What information do your organization’s security tools take as input to decide whether an action is safe? Most security software only takes IT technical information as inputs; firewalls use IP information and malware detection often uses file fingerprinting. I think we know that there are significant shortcomings with just looking at IT data when we assess risk. These inputs fail to address the most significant threat in any security landscape, the people. At Tech Field day 16 we heard from Forcepoint (video here) about how their User and Entity Behaviour Analytics (UEBA) product takes a lot of external data to make decisions about the risk associated with specific actions by a staff member, or other entity. My usual TFD disclaimer applies.
Attacks target people
There are attacks that target infrastructure, poorly configured or secured applications that face the Internet are a starting place for attacking a computer system. By being good at IT security, it is relatively easy to mitigate these attacks, keeping up to date with patching and security configuration goes a long way. The challenge is that more sophisticated attacks that target specific companies and staff at those companies. The combination of public information and social engineering can lead to compromised accounts or guessed passwords. Very sophisticated attacks may also involve gaining physical access to the network to be attacked, a few minutes is long enough to leave behind a specialized tiny computer to use later in the attack.
The attacker’s first step is to compromise something in the environment, a user account or a computer. The next aim is to get both closer to the center of the network and more privileged access. A system administrator account can be used to access for more than a regular user, as well as making it easier to cover your tracks. Local administrator accounts and service accounts are both excellent targets for privilege escalation, often these types of accounts are excluded from system monitoring. For a “defence in depth” strategy, we need to keep an eye on all kinds of security accounts and watch for strange behavior. This peculiar behavior might be a user account that logs onto a different computer or accesses data from an unusual network location. An example would be a user account that logs onto an application server and accesses a database server. Usually, the application service account would be used to access the database; a user would only access the application server from their own computer.
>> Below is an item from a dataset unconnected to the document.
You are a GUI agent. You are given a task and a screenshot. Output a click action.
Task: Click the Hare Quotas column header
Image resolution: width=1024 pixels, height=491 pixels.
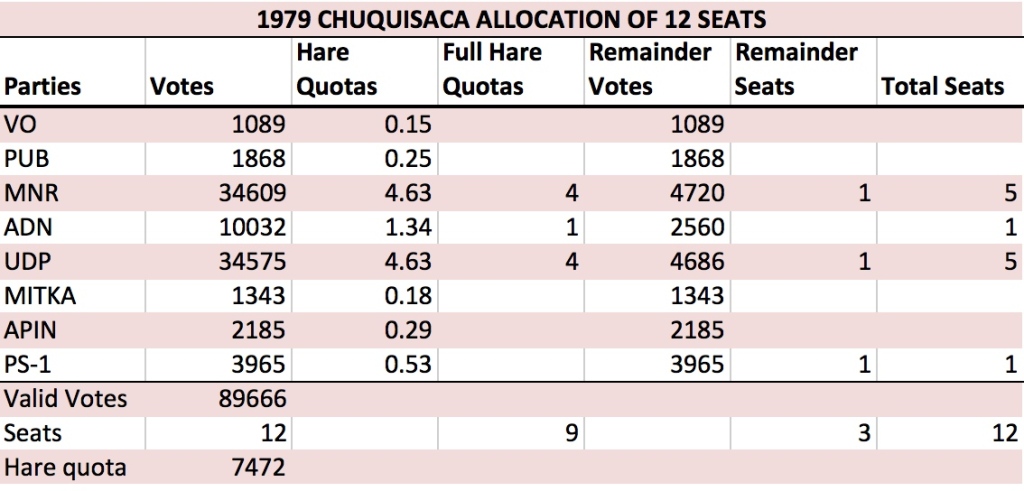tap(337, 70)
Perhaps a more significant threat is a staff member who does the wrong thing, by being human. It can be as simple as an abuse of access, such as searching for the personal information of public figures, family members, or someone with whom the person is in a relationship. This information disclosure and privacy breach is a risk for the business that your firewall will not understand. Of course, there is a higher risk from someone with ill intent. Maybe an employee who has been hired by a competitor and tries to take corporate data or secrets with them downloaded contact lists or secret product data. Perhaps someone who had poor performance reviews or was passed over for promotion, now they want revenge or just what they feel they are owed. The more trusted the individual, the higher the risk. The challenge here is that a trusted person is accessing systems they are authorized to use, but their intent is what makes them a threat.
Use non-IT data
If we need to assess people, rather than just technology, how do we do it? The approach that ForcePoint showed is to combine IT and non-IT data and correlate multiple sources to identify the risk of an action. As a server support analyst, it is entirely reasonable for me to log in the company HR server when I have been assigned a helpdesk ticket for that system. If I haven’t been assigned that ticket, then there is little reason for me to log in to that HR server, I should use the HR web app to log my leave request. Similarly, if my ID card was used to enter the London office & I logged onto a PC in that office, then I should not be trying to enter the New York office an hour later or log in to a PC in that office. Information on that HR system could also help make my security system more aware of my state of mind. If HR knows I was turned down for a transfer I requested six months ago, and my performance review last month was not as favorable as the one last year, then maybe I do not feel so positive about the company. The rabbit hole goes deeper, what if the security system also looked at my emails and instant messages? Maybe I have been complaining about my manager or talking to external recruiters? These might be warnings that I am more likely to take unauthorized action with company information. The more information sources the security system has, the better it might know my state of mind and my intent to determine whether my actions are routine, or risky to the business.
Making more people problems
New technologies always bring new issues. As we have seen with the Facebook data collection outrage that is happening now, people do not like being watched and recorded. We have the technology monitor sentiment in people’s communications, should we? In what situations is the intrusion into these very personal channels acceptable? The technology that ForcePoint use was developed for government agencies, should they be applied to commercial settings? I think that disclosure of the surveillance is essential, informed consent is crucial. There is another aspect, what happens when we are aware of surveillance and behave differently so that we appear non-threatening? There is a passage in Neil Stephenson’s book Snowcrash where a federal employee is supposed to read an electronic memo but has no interest in its contents. The employee knows the acceptable behavior in reading the memo and so mimics that action, the surveillance system believes that she has correctly read the memo. If we watch people all the time, will they pretend to confirm and hide their real nature? Will the same happen with intruders in our systems? Will they behave like typical staff to mask their behavior?
It is clear that firewalls and passwords are not enough to secure most large computer systems. Adding behavior analysis that spans a wide variety of data sources can help, provided it does not require manual tuning for every possible eventuality.